QUOTED TEXT
NPR's Morning Edition is exploring bilingual life in the U.S. as the population of Spanish speakers grows. How does the use of English and Spanish affect your life?

When we asked our Facebook fans how the use of Spanish and English was affecting them, we were surprised by the more than 1,000 comments the question received. Fans shared feelings of appreciation, claimed it had enhanced their love lives and expressed annoyance and anger at being turned down for jobs for not knowing Spanish. One mother in Texas even told us she made her husband sleep outside her son's school "in the cold and rain" to secure a spot in a dual language program. Here is a sampling of responses. ¡Que disfruten! (Enjoy!)

Razz Irasema Cortes-Maceda: "Spanish is voice of my soul and English is the voice of my expression. As a fully bilingual person, I cannot imagine how narrowly monolinguals perceive the world."

Brian Purcell: "I am a self described 'Gringo with the Lingo,' who learned Spanish in high school and college and even lived in Chile for a few years. Today I work in the Seattle tech industry dealing exclusively with the Latin American market switching between Spanish, English and Portuguese all day long. I love it!"

Barb Blond: "I hate it. In San Antonio the Hispanics are proud that they are here for generations and speak English. Do not speak Spanish to them as it is an insult. In Chicago it is the opposite. Hispanics want Spanish and they speak it [in] public. It could hold them back intellectually. English is the language of USA. If you come here, learn it just like proud immigrants of the past."

Timothy John Jeanal: "My mom was half Spanish but I never learned. So now my kids and I have the Spanish look but only know American culture. Some people get mad at us for not knowing [Spanish]! When will we just be American Only?"

Cynthia C. Tidwell: "The constitution of New Mexico recognizes both Spanish and English as official languages. At our village council meetings we recite the pledge of allegiance in Spanish and English. Hearing Spanish spoken so naturally is like music. Even we anglos can appreciate the depth of culture and heritage embodied in the Spanish language brought here some 450 years ago."

Pauline Jackson: "I hate it when I have 'press 1' for English!! WTF??"

SET EXERCISE A
Can you copy the passage of the piece on bilingual life above, everything from "When we asked" down to "responses. ¡Que disfruten! (Enjoy!)"?

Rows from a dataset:

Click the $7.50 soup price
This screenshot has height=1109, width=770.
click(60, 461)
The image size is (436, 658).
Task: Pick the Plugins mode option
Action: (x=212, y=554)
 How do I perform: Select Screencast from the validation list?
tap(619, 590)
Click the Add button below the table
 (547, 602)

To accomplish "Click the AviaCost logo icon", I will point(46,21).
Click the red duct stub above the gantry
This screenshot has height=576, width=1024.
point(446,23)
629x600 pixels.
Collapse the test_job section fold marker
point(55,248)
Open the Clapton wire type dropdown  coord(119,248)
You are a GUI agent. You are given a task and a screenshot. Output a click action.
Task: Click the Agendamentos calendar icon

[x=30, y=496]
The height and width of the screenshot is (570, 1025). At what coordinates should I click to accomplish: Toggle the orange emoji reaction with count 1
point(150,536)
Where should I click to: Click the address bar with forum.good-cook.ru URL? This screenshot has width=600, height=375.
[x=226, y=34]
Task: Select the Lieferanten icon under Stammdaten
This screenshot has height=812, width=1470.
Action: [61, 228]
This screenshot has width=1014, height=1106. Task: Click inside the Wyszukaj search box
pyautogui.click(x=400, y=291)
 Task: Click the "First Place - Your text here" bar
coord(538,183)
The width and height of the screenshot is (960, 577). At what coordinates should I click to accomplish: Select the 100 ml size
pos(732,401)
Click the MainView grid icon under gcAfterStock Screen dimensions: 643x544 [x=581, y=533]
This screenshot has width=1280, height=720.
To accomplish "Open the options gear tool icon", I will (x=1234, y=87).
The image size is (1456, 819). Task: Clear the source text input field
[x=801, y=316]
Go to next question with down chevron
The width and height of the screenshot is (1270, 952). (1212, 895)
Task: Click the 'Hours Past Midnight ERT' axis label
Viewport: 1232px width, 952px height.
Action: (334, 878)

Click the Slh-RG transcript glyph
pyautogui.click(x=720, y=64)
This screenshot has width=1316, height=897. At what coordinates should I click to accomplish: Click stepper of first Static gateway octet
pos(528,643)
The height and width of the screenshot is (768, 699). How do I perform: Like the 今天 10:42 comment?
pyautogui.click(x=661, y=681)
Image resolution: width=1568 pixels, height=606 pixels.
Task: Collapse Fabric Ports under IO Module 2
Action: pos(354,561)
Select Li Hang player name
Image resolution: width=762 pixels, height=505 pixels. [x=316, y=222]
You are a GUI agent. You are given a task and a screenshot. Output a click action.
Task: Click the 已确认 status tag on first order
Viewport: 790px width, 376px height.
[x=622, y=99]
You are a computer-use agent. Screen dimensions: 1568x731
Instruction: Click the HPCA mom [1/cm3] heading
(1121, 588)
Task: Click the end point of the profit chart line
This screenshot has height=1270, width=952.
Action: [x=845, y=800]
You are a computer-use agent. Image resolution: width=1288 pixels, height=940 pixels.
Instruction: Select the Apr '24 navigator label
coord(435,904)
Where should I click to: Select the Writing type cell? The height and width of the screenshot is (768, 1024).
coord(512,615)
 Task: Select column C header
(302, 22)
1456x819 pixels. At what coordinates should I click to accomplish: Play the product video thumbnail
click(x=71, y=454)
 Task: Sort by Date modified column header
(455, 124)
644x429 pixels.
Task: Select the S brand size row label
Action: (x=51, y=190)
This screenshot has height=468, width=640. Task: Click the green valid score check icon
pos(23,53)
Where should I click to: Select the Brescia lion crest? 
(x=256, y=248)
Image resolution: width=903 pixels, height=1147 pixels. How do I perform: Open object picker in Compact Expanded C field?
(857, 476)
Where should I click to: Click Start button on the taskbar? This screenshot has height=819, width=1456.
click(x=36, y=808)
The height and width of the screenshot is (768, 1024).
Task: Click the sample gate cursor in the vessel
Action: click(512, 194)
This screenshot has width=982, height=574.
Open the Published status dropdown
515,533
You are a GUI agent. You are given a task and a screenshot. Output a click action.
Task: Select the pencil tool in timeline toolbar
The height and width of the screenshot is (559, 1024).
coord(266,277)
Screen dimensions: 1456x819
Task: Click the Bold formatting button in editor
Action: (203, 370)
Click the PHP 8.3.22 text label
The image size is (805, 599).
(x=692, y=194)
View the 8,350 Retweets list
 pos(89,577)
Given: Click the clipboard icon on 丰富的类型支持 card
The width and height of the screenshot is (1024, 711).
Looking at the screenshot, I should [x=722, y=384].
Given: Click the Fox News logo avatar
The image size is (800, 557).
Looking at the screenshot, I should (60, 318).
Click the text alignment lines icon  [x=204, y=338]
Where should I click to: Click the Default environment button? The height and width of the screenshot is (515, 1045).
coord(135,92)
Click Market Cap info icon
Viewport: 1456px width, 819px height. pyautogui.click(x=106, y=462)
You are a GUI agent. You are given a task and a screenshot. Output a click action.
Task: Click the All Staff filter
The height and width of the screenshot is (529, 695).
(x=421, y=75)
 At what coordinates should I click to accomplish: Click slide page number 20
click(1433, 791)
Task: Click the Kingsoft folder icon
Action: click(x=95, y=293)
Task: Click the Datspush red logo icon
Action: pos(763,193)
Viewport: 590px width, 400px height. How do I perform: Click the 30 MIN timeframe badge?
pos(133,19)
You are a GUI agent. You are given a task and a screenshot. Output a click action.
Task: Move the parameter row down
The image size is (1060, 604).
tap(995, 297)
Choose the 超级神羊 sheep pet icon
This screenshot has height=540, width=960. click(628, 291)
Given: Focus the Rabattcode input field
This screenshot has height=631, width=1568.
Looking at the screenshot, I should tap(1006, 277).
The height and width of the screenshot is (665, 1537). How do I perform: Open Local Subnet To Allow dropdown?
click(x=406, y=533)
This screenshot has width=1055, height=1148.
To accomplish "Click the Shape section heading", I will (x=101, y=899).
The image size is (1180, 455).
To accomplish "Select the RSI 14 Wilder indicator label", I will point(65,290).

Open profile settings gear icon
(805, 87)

SET EXERCISE B
Can you repeat the lines of the rows, everything from the line containing "Place - Your" down to the line containing "pos(528,643)"?

CORRECT ANSWER A
When we asked our Facebook fans how the use of Spanish and English was affecting them, we were surprised by the more than 1,000 comments the question received. Fans shared feelings of appreciation, claimed it had enhanced their love lives and expressed annoyance and anger at being turned down for jobs for not knowing Spanish. One mother in Texas even told us she made her husband sleep outside her son's school "in the cold and rain" to secure a spot in a dual language program. Here is a sampling of responses. ¡Que disfruten! (Enjoy!)

CORRECT ANSWER B
 Task: Click the "First Place - Your text here" bar
coord(538,183)
The width and height of the screenshot is (960, 577). At what coordinates should I click to accomplish: Select the 100 ml size
pos(732,401)
Click the MainView grid icon under gcAfterStock Screen dimensions: 643x544 [x=581, y=533]
This screenshot has width=1280, height=720.
To accomplish "Open the options gear tool icon", I will (x=1234, y=87).
The image size is (1456, 819). Task: Clear the source text input field
[x=801, y=316]
Go to next question with down chevron
The width and height of the screenshot is (1270, 952). (1212, 895)
Task: Click the 'Hours Past Midnight ERT' axis label
Viewport: 1232px width, 952px height.
Action: (334, 878)

Click the Slh-RG transcript glyph
pyautogui.click(x=720, y=64)
This screenshot has width=1316, height=897. At what coordinates should I click to accomplish: Click stepper of first Static gateway octet
pos(528,643)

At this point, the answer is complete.